TEXT PASSAGE:
--

What both do in plain Python

Every concept in the table above — agent, tools, loop, memory, state — maps to a handful of Python primitives: a function, a dict, a list, and a while loop. Both BabyAGI and CrewAI wrap these primitives in their own class hierarchies and APIs. The underlying pattern is the same ~60 lines of code. The difference is how much ceremony each framework adds on top.

When to use BabyAGI

BabyAGI proved that an autonomous agent can be elegantly simple — the original was ~100 lines. The value is in the pattern (task creation, execution, prioritization loop), not the framework. You can reimplement it in an afternoon and customize the stopping criteria that BabyAGI leaves open-ended.

What BabyAGI does

BabyAGI runs a loop with three LLM-powered steps. First, an execution agent takes the top task and produces a result, using context retrieved from a vector database of previous results. Second, a task creation agent looks at the result and the objective to generate new tasks. Third, a prioritization agent reorders the task list based on the objective. The loop repeats until the task queue is empty or a limit is reached. Created by Yohei Nakajima in 2023, the original was about 100 lines of Python — deliberately minimal to show that the pattern, not the framework, is what matters. It inspired dozens of agent frameworks and proved that task decomposition could be surprisingly simple.

--

AVAILABLE DATA:

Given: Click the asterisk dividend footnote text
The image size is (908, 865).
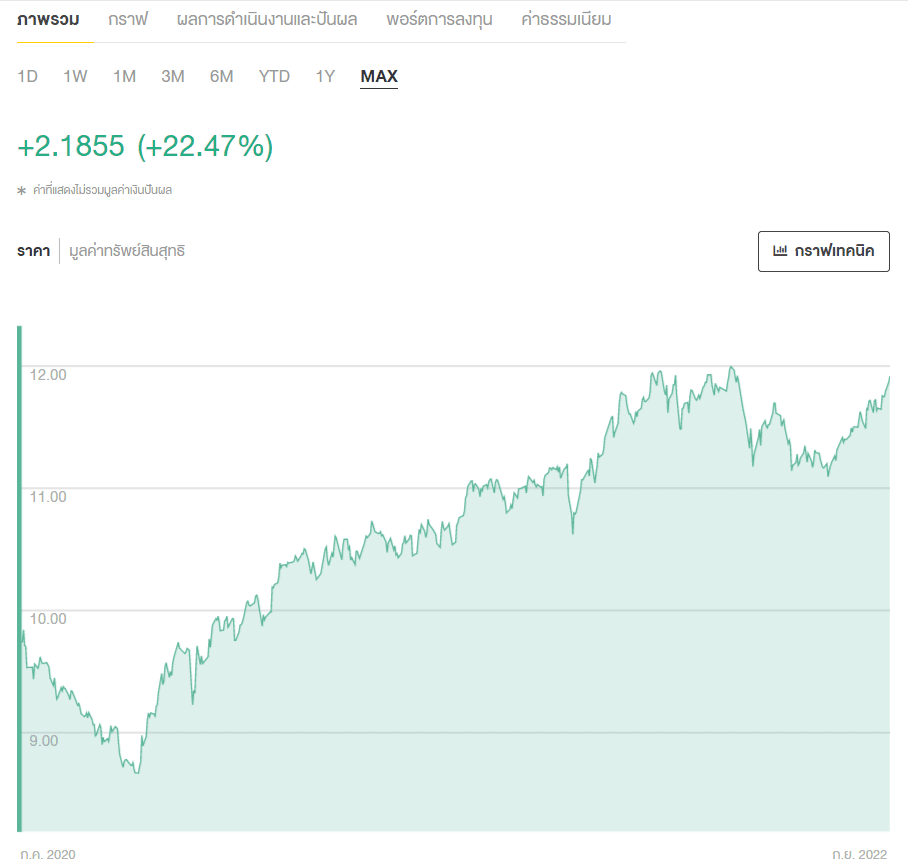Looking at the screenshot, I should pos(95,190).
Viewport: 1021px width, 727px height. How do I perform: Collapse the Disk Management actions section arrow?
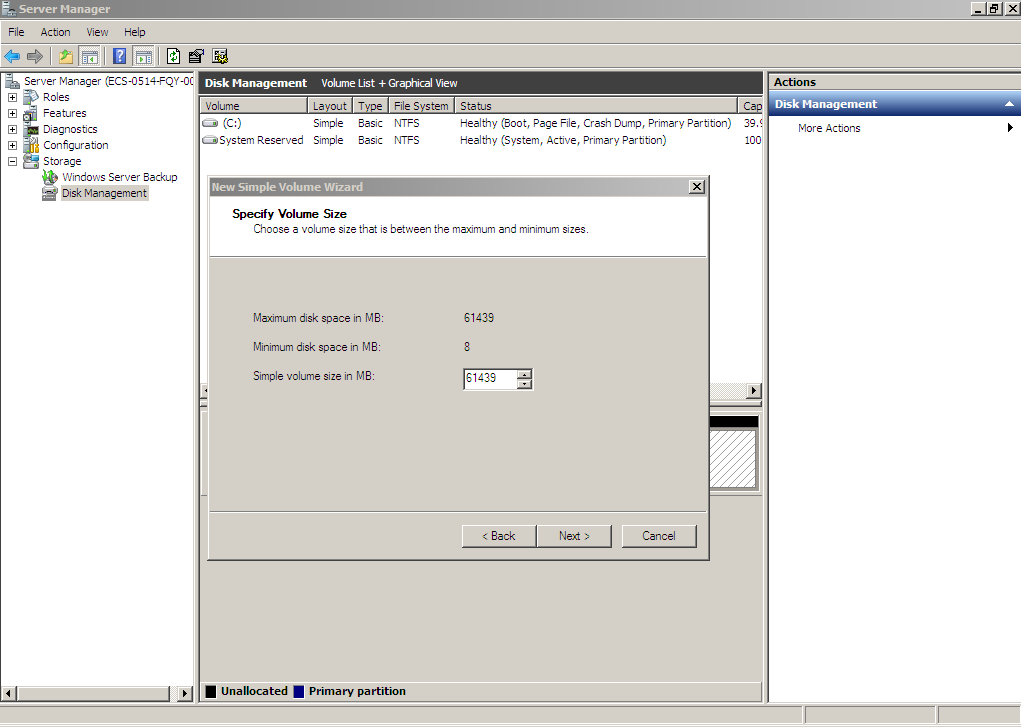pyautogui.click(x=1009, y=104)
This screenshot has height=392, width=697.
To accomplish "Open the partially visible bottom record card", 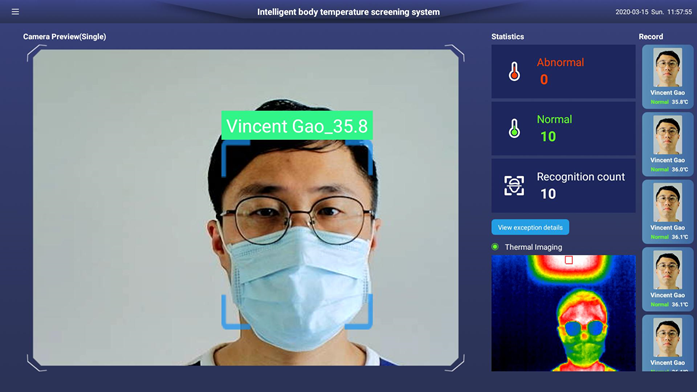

--

PROBLEM SET:
A: In the BabyAGI passage, rewrite the stretch that starts at "BabyAGI proved that" and ends with "BabyAGI leaves open-ended.", changing "afternoon" to "evening".
B: Which Python primitives does the BabyAGI passage say the table's concepts map to? List them all.
C: Carry the BabyAGI passage on from its last sentence.
The listing has no connection to the BabyAGI passage.

RESPONSE LIST:
A:
BabyAGI proved that an autonomous agent can be elegantly simple — the original was ~100 lines. The value is in the pattern (task creation, execution, prioritization loop), not the framework. You can reimplement it in an evening and customize the stopping criteria that BabyAGI leaves open-ended.

B: a function, a dict, a list, a while loop

C:
The plain Python equivalent

The BabyAGI pattern translates directly to plain Python. A while loop pops tasks from a list. For each task, you make an LLM call with the task description and any relevant context from previous results. You append the result to a results list. Then you make a second LLM call asking for new tasks based on the result and objective, and extend your task list. Optionally, a third call reprioritizes — or you just sort by a simple heuristic. The vector database becomes a list you search with cosine similarity, or even just keyword matching for simple cases. The whole thing fits in 40-60 lines without any external dependencies beyond an HTTP client.

Full BabyAGI comparison →

When to use CrewAI

CrewAI shines for multi-agent setups where you want named roles ("researcher", "writer"). But the core mechanics — tool dispatch, the agent loop, task scheduling — are the same patterns you can build in plain Python.

What CrewAI does

CrewAI models multi-agent systems as a crew of specialists. Each Agent has a role ("Senior Researcher"), a goal ("Find the best data sources"), a backstory that shapes its behavior, and a set of tools it can use. Tasks define discrete units of work with expected outputs. The Crew orchestrates execution — sequentially, hierarchically, or with a custom process. CrewAI also provides memory systems (short-term, long-term, entity) and delegation, where one agent can hand off subtasks to another. The mental model is a team of people collaborating on a project. For prototyping multi-agent workflows where you want to reason about roles and responsibilities, it provides a clean vocabulary.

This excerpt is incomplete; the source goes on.